Still, 32 New Jersey agencies have endorsed the Alliance's principles so far. The group publishes a Consumer Reports-style review that lists agencies using ''best practices.'' ''I agreed because it sounded like they're trying to keep the industry legitimate,'' says Alan Baker, owner of Horizon Personnel Inc., a small agency in Parsippany, N.J.

The San Jose group decided to go even further and create a model agency. It's part of an ambitious three-year project by the San Jose AFL-CIO to help temps and other contingent workers. The AFL-CIO's Dean, director of the project, has raised $1 million from private foundations. She formed a temp group called Together@Work, which began accepting dues-paying members in January.
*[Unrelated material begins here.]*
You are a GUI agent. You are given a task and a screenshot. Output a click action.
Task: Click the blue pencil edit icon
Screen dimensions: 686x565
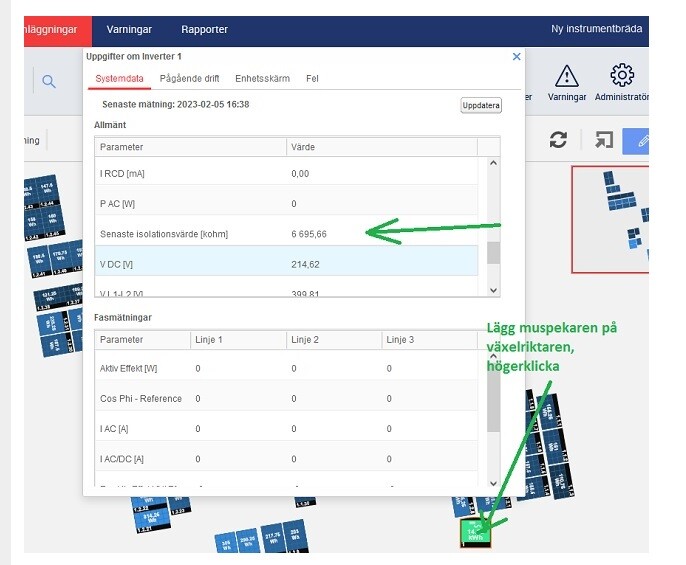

Dean also started the nonprofit agency called Solutions@Work to help temps find good jobs. Focusing on low-wage clerical jobs in Silicon Valley, the agency has placed a dozen temps since it opened early this year. It formed a link with a local community college, where it offers members free classes in computer skills and word processing. One temp, Mireya Soltero, spent seven months getting training and finishing a high school equivalency diploma. That helped her qualify for a data-entry job at M&M Home Medical Co., a private company in Sunnyvale, Calif. ''I asked my boss for a permanent job, and [now] he's looking for something for me,'' says Soltero, who started in late April.

PREMIUM PRICE. M&M was willing to pay Soltero $10 an hour, more than what other local agencies charge, because of her prior training. ''We've hired two temps from them, and they'll be our first choice, because other agencies don't bring us the caliber of people we need,'' says Bob Burnett, M&M's operations director.

Solutions@Work also is negotiating with health-care providers for a group rate, says Dean. Eventually, if the agency grows fast enough, it hopes to tap the markup other agencies take as profit and return it to members so they can buy coverage.

Of all the ranks of temps, says the NATSS, about one-third choose temp jobs for the flexibility. The rest, however, say they want a permanent job. Advocacy groups may not achieve that goal. But today's booming economy is giving temps and their defenders a window of opportunity for making their concerns something more than just a temporary concern.